Command Line Arguments
The WFA uses the argparse library to automatically add compiler options to any script that calls the WFA.WSE_Interface.WSE_Interface.make_WSE method. This feature enables rapid development, supports debugging, and compiling larges scale executables for hardware runs with just a few keystrokes.
Just add -h behind any python script with the make_WSE method called in it to get a help menu. It is possible to add domain specific command line arguments to a program with the get_cmd_line_parser and get_available_cmd_args methods as seen in the above examples. Use the WSE_Interface.str_to_bool method in as the input to the type keyword argument in the parser.add_argument method for boolean inputs.

Set tasks –
**1.** In the command line arguments text, what do you add after a Python script that calls make_WSE to get a help menu?
**2.** List every method named in the command line arguments text.

Data block –
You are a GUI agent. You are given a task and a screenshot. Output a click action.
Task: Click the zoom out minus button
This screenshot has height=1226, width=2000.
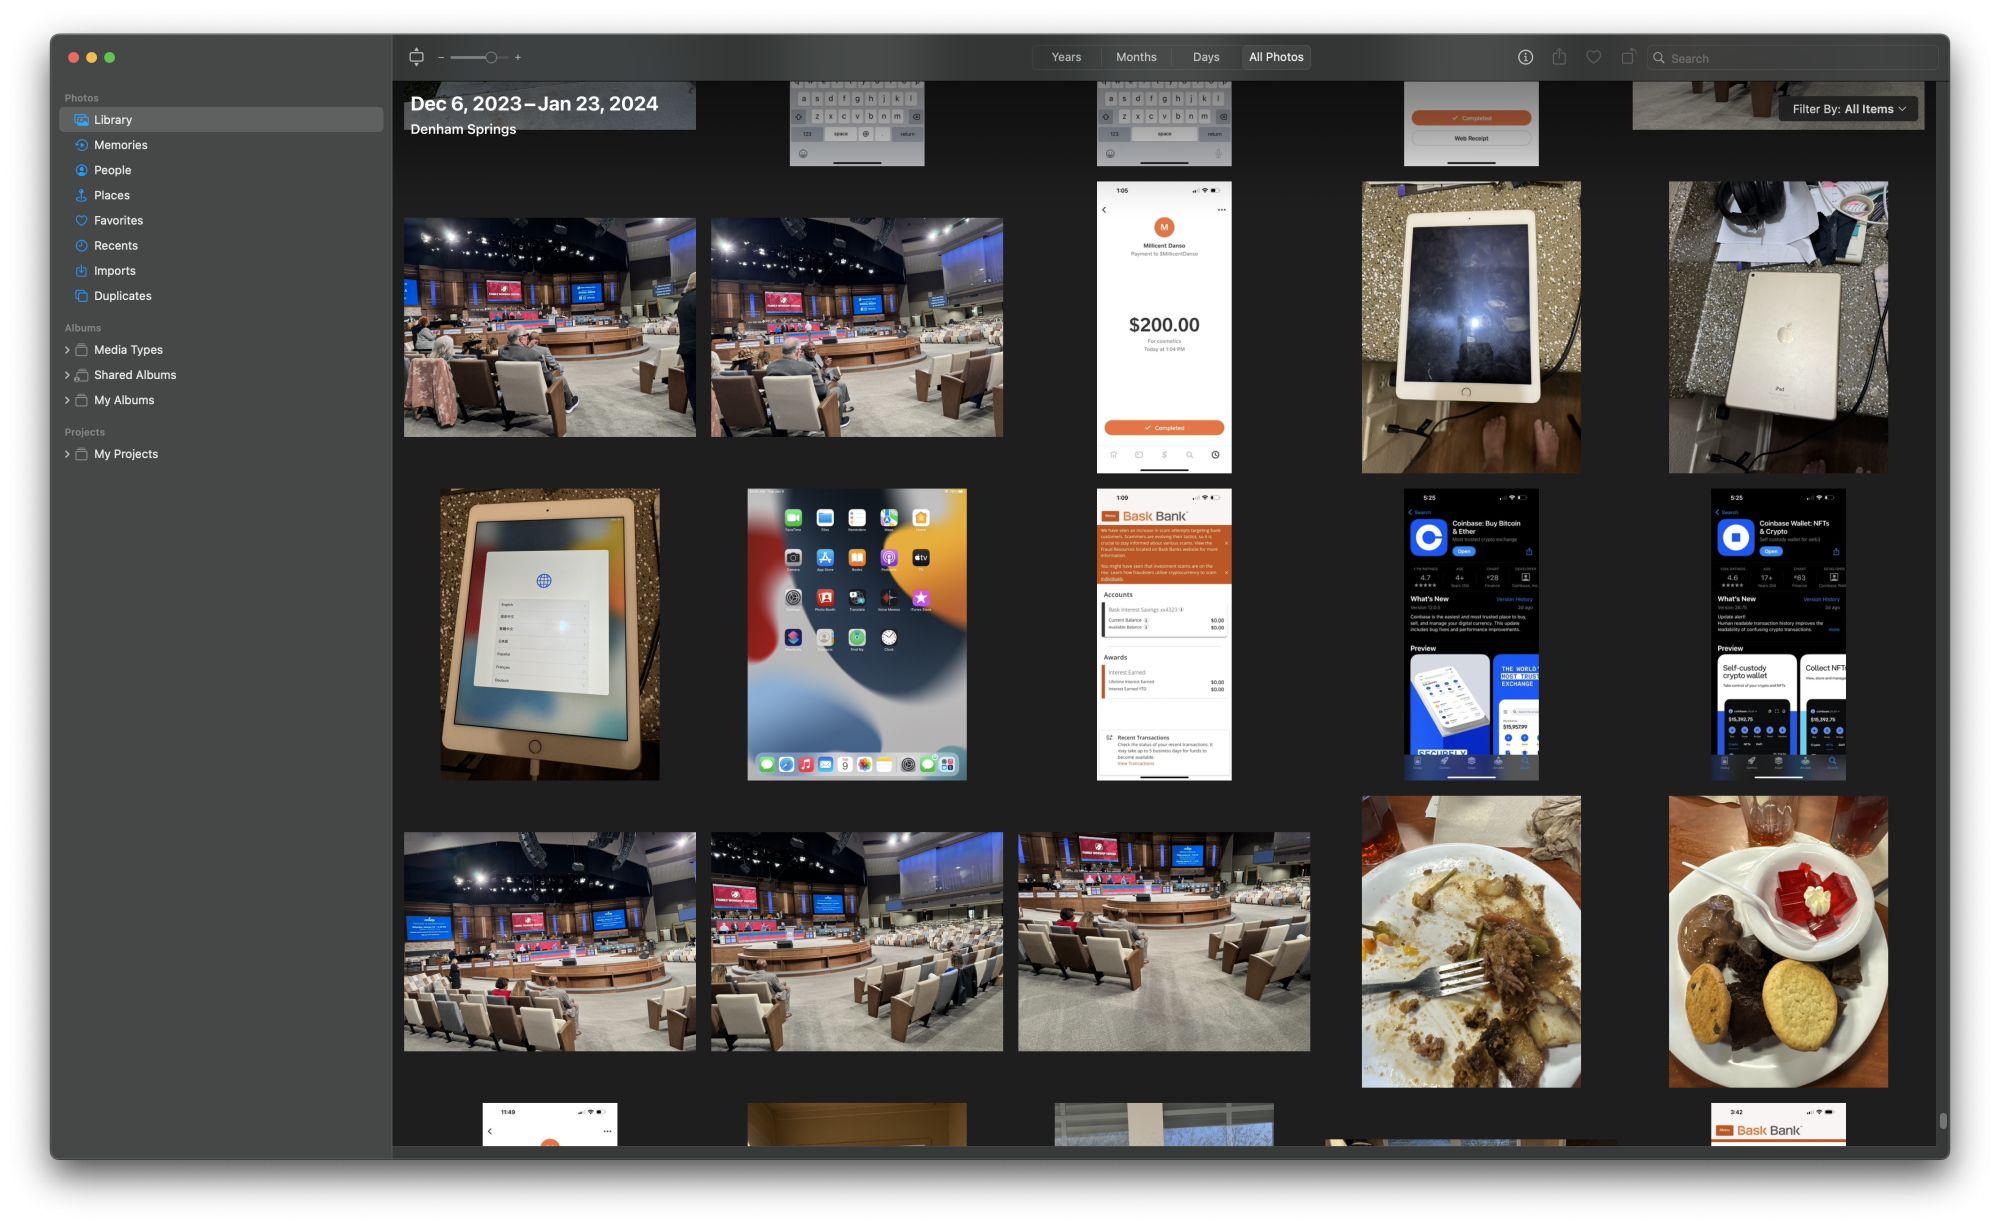(x=441, y=57)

The replies –
**1.** -h

**2.**
WFA.WSE_Interface.WSE_Interface.make_WSE
get_cmd_line_parser
get_available_cmd_args
WSE_Interface.str_to_bool
parser.add_argument